## EXTRACT TO READ
____
[thelist] smart tags

Keith cache at dowebs.com
Thu Jul 5 16:11:17 CDT 2001


> I am sorry I might have missed the smart tags thread.
> I am trying to understand smart tags -
> what are smart tags?
> are they in I.E. and Windows XP (what is windows xp?)
> what are the advantages and disadvantages of using
> smart tags?

Smart Tags is an "old" idea in web terms. I first installed it over a 
year ago and I believe I got my copy from NBCI (or a similar news 
site). It ran on IE5 and had an on/off toggle switch on the toolbar. 
Whenever I went online IE would update it's "dictionary" of 
keywords.

Originally there was a global Smart Tag database. People could go 
there and register a keyword much the same way that you'd do at a 
search engine site. Then when you loaded a page containing that 
keyword the word would display in a different color. If you moused 
over the word you'd get a short definition that looked like a large 
tooltip. If you clicked on it you went to the site associated with that 
keyword.

Sounds harmless? Smart Tags were promoted as the wave that 
would retire search engines. Well, things went sour. The porno 
crowd of course submitted "as" as a keyword with an ambiguous 
tooltip and a link that took you to some site that spells "as" with all 3 
characters.

The next incarnation, the one I tried, was licensed to portal 
websites. They controlled the keywords. The idea was that if you 
were a subscriber or regular user of women.com you would 
appreciate the definitions and links that they provided. Sounds 
reasonable. But the word "cosmetics" could end up being 
highlighted 20 on a page and would be highlighted on every page 
on this planet, and the third time that happened - blink - the user 
turned off Smart Tags, never to turn them on again.

Time passes and it looks like Smart Tag technology is dead. Enter 
the Evil Empire. Up in Redmond they brag that they will do anything 
to capture market share short of killing people (they don't brag 
about having done that so use your own imagination). With typical 
M$ arrogance they re-engineered Smart Tags and embedded it in 
their new XP O/S due out this fall.  This time M$ would control the 
global database and sell keywords to sponsors. Of course they 
would retain the keywords they wanted and link to their chosen 
sites, "Linux" to site listing all known and unknown server breakins, 
"database" being defined as "SQL7" and "multimedia" being 
defined as "Windows Media Player" with no mention of real.com or 
quicktime.
____
## GIVEN DATA
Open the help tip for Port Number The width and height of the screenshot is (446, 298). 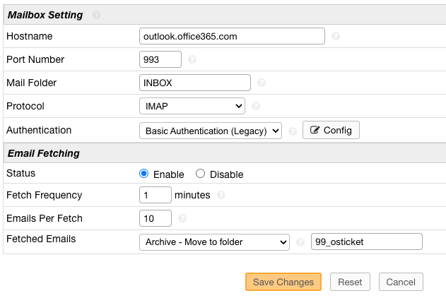pos(192,59)
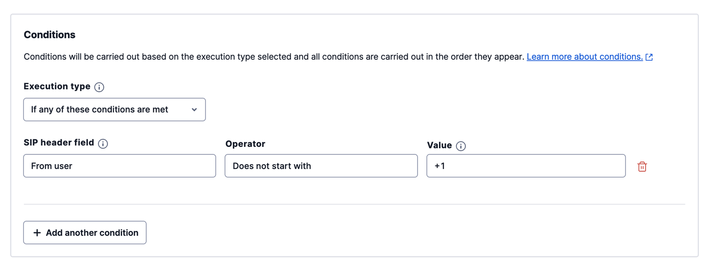Click the external link icon after conditions link
This screenshot has height=261, width=707.
tap(649, 57)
____
## PROBLEMS AND TASKS
**a)** In the post about Smart Tags, which portal website is given as an example of a site licensed to control the keywords?
**b)** Write the next part of the post about Smart Tags, picking up after its final sentence.

## SOLVED TASKS
**a)** women.com

**b)**
M$ claims that they dropped the idea for XP due to complains from 
corporate partners. Three days before that announcement the 
appellant court unanimously upheld M$'s conviction on all three 
counts for "abuse of monolopy", sending the case back to lower 
courts only to determine the penalty phase. The only real reason the 
appeallant court gave for vacating Jackson's order to break M$ up 
was that Jackson failed to substantiate his contention that 
"Microsoft continues the very abuses and shows every intention of 
continuing to practice those abuses". It's pretty easy to imagine a 
call from the only lawyer Bill will listen to, his daddy, advising a 
change of practice since the new lower court justice could rubber 
stamp Jackson's contention, and order, by pointing out that history 
proved Jackson was correct. Smart Tags is of course an abuse of 
the Windows monopoly and involves all three charges that M$ has 
been convicted of.

It's hard to believe that M$ was so "market-share-crazy" that they 
even gave Smart Tags a second thought. The problem with Smart 
Tags is that they assume the very arrogance that you find on many 
navigation schemes - that visitors really, really appreciate being 
bombarded with unrelated, unthemed, places to go after having 
found what they went looking for. Uhuh, people really, really like 
being jerked around by clueless web designers... and Smart Tags. 

But, the void filled by the Smart Tag scheme is still viable. AltaVista 
is unaware of 80% of the web and has no intention of improving that 
coverage, they are already getting max advertising $$. Something 
is being hatched in a developer's dream somewhere that will 
change the way we dowebs. It's just not Smart Tags, at least not the 
kind we've seen....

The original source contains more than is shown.